Many of the perks LinkedIn is seeing have been around for a while, Dua said, “but companies are ramping up in certain areas like upskilling, with a focus on AI. We also see many companies focused on retention, with programs and perks designed to keep employees happy, growing, and staying put.”

For example, AT&T is focused on employees’ total well-being, and offers no-cost mental health counseling and coaching, and family-inclusive benefits like doula support, subsidized child care, and no-cost fertility and postpartum support, Dua said.

Verizon offers inclusive benefits that start on day one, five weeks of PTO, and 24/7 backup child/elder care, she said. “The company also has a powerful 401(k) plan and matches student loan payments.”

Comcast offers life milestone benefits starting on the first day of employment, including adoption assistance, childcare resources, pet insurance and more, according to Dua.

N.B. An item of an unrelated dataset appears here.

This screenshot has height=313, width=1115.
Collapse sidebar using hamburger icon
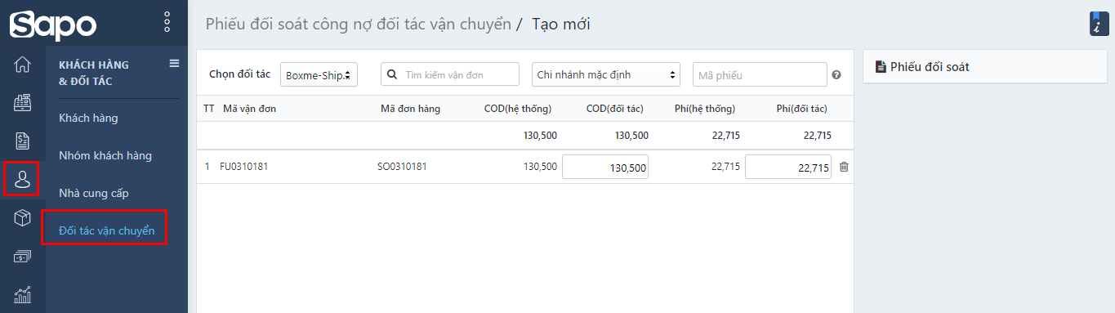click(x=174, y=63)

More LinkedIn research about top companies

In addition to the top tech companies list, LinkedIn released this year’s rankings of the top large companies and top midsize companies in the U.S. for career growth. In comparison with last year’s top companies list, 44% of the companies on this year’s main ranking are new, Dua said.

Methodology

In addition to the eight pillars that have been shown to lead to career progression, LinkedIn determined that to be eligible for inclusion on the list, companies must have had 5,000 or more global employees with at least 500 in the U.S. as of Dec. 31, 2023.